## 作業指示
[1] 本文のうち、「と思うと今度は声だ。もっと考」で始まり「あるのだから、俺の方が譲れ!」で終わる部分を一字も変えずに書き写せ。
[2] 本文に基づいて次の問いに答えよ。
(a) 寮監が机に敷くために貸してくれたものは何か。
(b) 壁を叩く音がしたのはいつごろか。
(c) 今度は紙を何枚ぐらい重ねて字を書こうと考えているか。

## 本文
▬▬▬▬▬▬

一触即発
1996年04月20日(土)


 またしても雨。当然猫おらず。


 帰ると玄関で寮監に呼び止められる。セキするのか、と(注1)。高村氏が寮監に隣の晴天はセキをしてうるさいとでも陳情をしたのだろう。喘息です、それに体質なので治るとか治らないものでもありませんと答える。事実そうで、たまに咳払いぐらいはするが、咳き込んだことなどここに来てから一度もない。それと、鉛筆の音対策として机に敷くビニールシートを貸してくれた。そして俺の部屋まで寮監は一緒に来て、隣の部屋の高村氏と壁越しで向き合っている俺の机を、部屋の右端にずらした。
 それにしても、セキなんてしていたか。まあ、抑えられる限りは抑えるしかない。それに、鉛筆については完全に解決できる問題だ。自分で気をつけねば。やはり彼はマジメな人だ。23時前に洗面所で談笑したり、他室出入りするような人々とは違う。もっと気を遣わねば。
 それにしても、机の位置を確認するため、俺と高村氏の部屋を開けたとき、寮監は1本の鍵を使った。そういう仕組みか(注2)。


 2300時少し前、部屋の右端にズラした机に向かって勉強していたら、俺の眼前の壁を、高村室の方から叩く音が。なんと?うるせえってのか。そりゃ、昨日は本当にうるさかったかもしれんが、今日はそんなに筆圧かけていない。わざわざ机も離しているし、ペンの音はビニールシートに緩和されて鈍く拡散しやすいものになっている。思い上がりやがってこのタコが。これでもうるせえってか。てめえだって2000時ごろ、物音たてまくっていたじゃねえか。何をやっていたか知らんが、正当な理由があれば自分は音をたててもいいと?
 と思うと今度は声だ。もっと考えろ、お前が部屋のどこに居ても聞こえる、と(注3)。紙重ねて、筆圧まで加減していてどうしろというのか。俺はものを書くこともできんのか。もっと音を削減する方策は考えていきはする。しかしまあ、神経質だな。しかし壁は叩くな。ふざけやがってこの野郎。壁を殴っても伝わるのは悪意だけだ。ここが両国で共同生活の場でなかったら、ぶちのめしてやるところだ。
 ここで寮監に「奴が壁を殴る」などというのは大人げない。人格を陶冶しろ(両国の標語にある文句)とはよく言ったものだ。今度は紙50枚ぐらい重ねて字を書こう。それでまた文句言ってきたら、それなりの手は打たせてもらう。しかしまあ、彼に始末書をとらせるのは気の毒だ。ただ彼は勉強に集中したいだけだ。とにかく俺の方が余裕があるのだから、俺の方が譲れ!

▬▬▬▬▬▬

## データ
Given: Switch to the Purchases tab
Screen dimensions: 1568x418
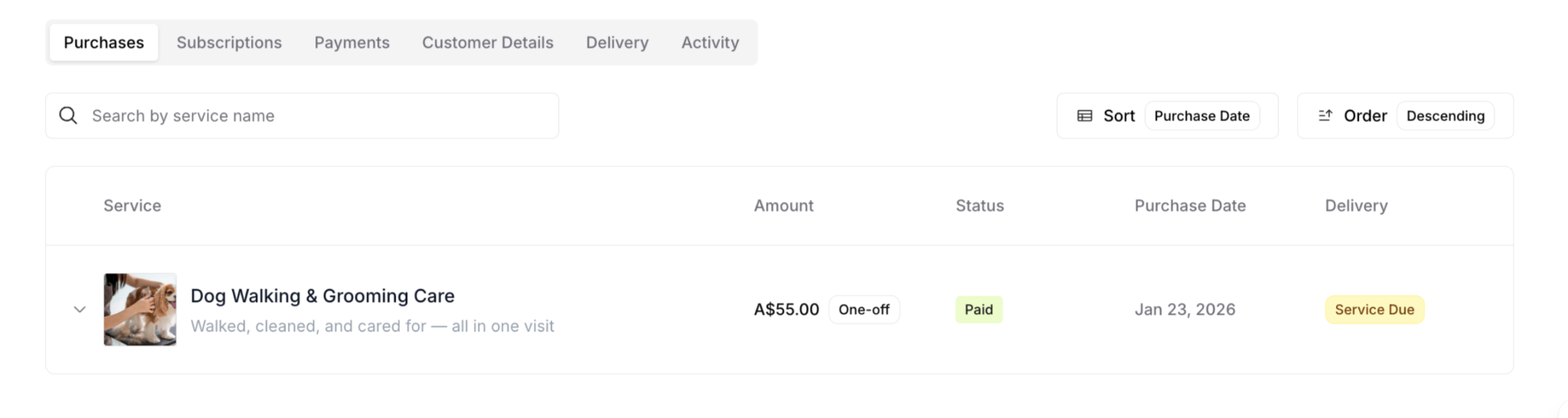Looking at the screenshot, I should (103, 43).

▬▬▬▬▬▬

## 解答例
[1]
と思うと今度は声だ。もっと考えろ、お前が部屋のどこに居ても聞こえる、と(注3)。紙重ねて、筆圧まで加減していてどうしろというのか。俺はものを書くこともできんのか。もっと音を削減する方策は考えていきはする。しかしまあ、神経質だな。しかし壁は叩くな。ふざけやがってこの野郎。壁を殴っても伝わるのは悪意だけだ。ここが両国で共同生活の場でなかったら、ぶちのめしてやるところだ。
 ここで寮監に「奴が壁を殴る」などというのは大人げない。人格を陶冶しろ(両国の標語にある文句)とはよく言ったものだ。今度は紙50枚ぐらい重ねて字を書こう。それでまた文句言ってきたら、それなりの手は打たせてもらう。しかしまあ、彼に始末書をとらせるのは気の毒だ。ただ彼は勉強に集中したいだけだ。とにかく俺の方が余裕があるのだから、俺の方が譲れ!

[2]
(a) ビニールシート
(b) 2300時少し前
(c) 50枚ぐらい